Now add following three directives:

auth.debug = 2
auth.backend = "plain"
auth.backend.plain.userfile = "/home/lighttpd/.lighttpdpassword"

Where,

auth.debug = 2 : Specify debug level (0 turns off debug message, 1 for authentication ok message and 2 for detailed/verbose debugging message). This is useful for troubleshooting authentication problem. It logs message in access.log and error.log files
auth.backend = “plain” : You are using plain text backend (other options are ldap, htpasswd and others)
auth.backend.plain.userfile = “/home/lighttpd/.lighttpdpassword” : Filename of the username:password storage

Next, you need specify which directory you want to password protect. For example, consider directory /home/lighttpd/theos.in/http/docs directory. Find out your domains virtual hosting section (theos.in) and append following text:

auth.require = ( "/docs/" =>
(
"method" => "basic",
"realm" => "Password protected area",
"require" => "user=vivek"
)
)

Where,

auth.require = ( “/docs/” ⇒ : Directory name
“method” ⇒ “basic”, : Authentication type
“realm” ⇒ “Password protected area”, : Password realm/message
“require” ⇒ “user=vivek” : Only user vivek can use /docs/

At the end, your configuration should read as follows:

$HTTP["host"] == "theos.in" {
server.document-root = "/home/lighttpd/theos.in/http"
server.errorlog = "/var/log/lighttpd/theos.in/error.log"
accesslog.filename = "/var/log/lighttpd/theos.in/access.log"
auth.require = ( "/docs/" =>
(
"method" => "basic",
"realm" => "Password protected area",
"require" => "user=vivek"
)
)
}

Save and close the file.

Step # 2: Create a password file

Create a plain text username (vivek) and password file:

# vi /home/lighttpd/.lighttpdpassword

Append username:password:

vivek:mysecretepassword

Where,

vivek - is the name of a user. Please note that do not use a system user stored in /etc/passwd file. It is recommended that you use a different username that only exists for the purpose of authenticating password protected directories.
mysecretepassword - is the password for user vivek (must be in clear text format for plain text method)

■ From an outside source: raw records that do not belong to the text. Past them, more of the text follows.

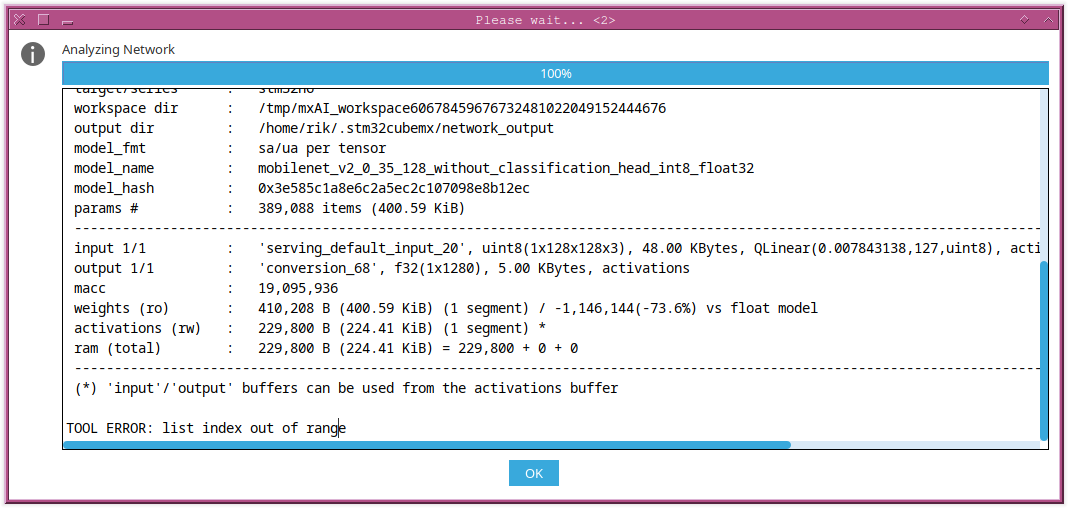The height and width of the screenshot is (508, 1068).
Task: Click the diamond icon in the title bar
Action: [1023, 19]
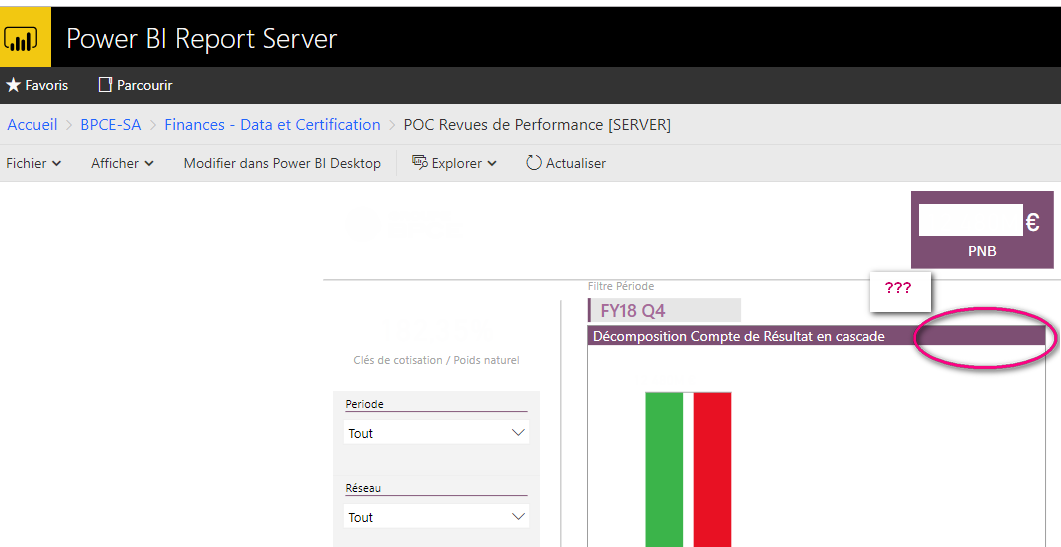Open the BPCE-SA breadcrumb link
The height and width of the screenshot is (547, 1061).
110,125
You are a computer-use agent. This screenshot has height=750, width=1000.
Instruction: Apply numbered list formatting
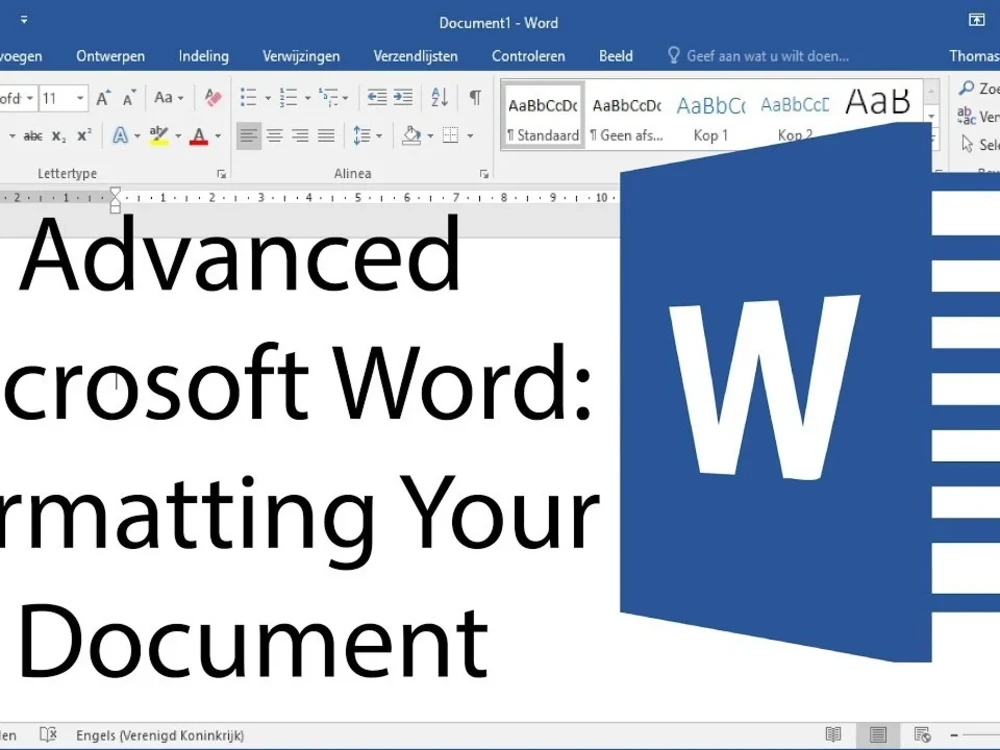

Save and close the file. Make sure file /home/lighttpd/.lighttpdpassword is readable by lighttpd:

# chown lighttpd:lighttpd /home/lighttpd/.lighttpdpassword

Finally, restart lighttpd server:

# /etc/init.d/lighttpd restart

Step # 3: Test your configuration

Fire your browser and point a web browser to http://yourdomain.com/docs/ or http://localhost/docs/ or http://ip-address/docs. You should be prompted for a username and password.

This way you can restrict access to certain areas of your website. Make sure you also use SSL encryption for authenticating users and secure digest authentication.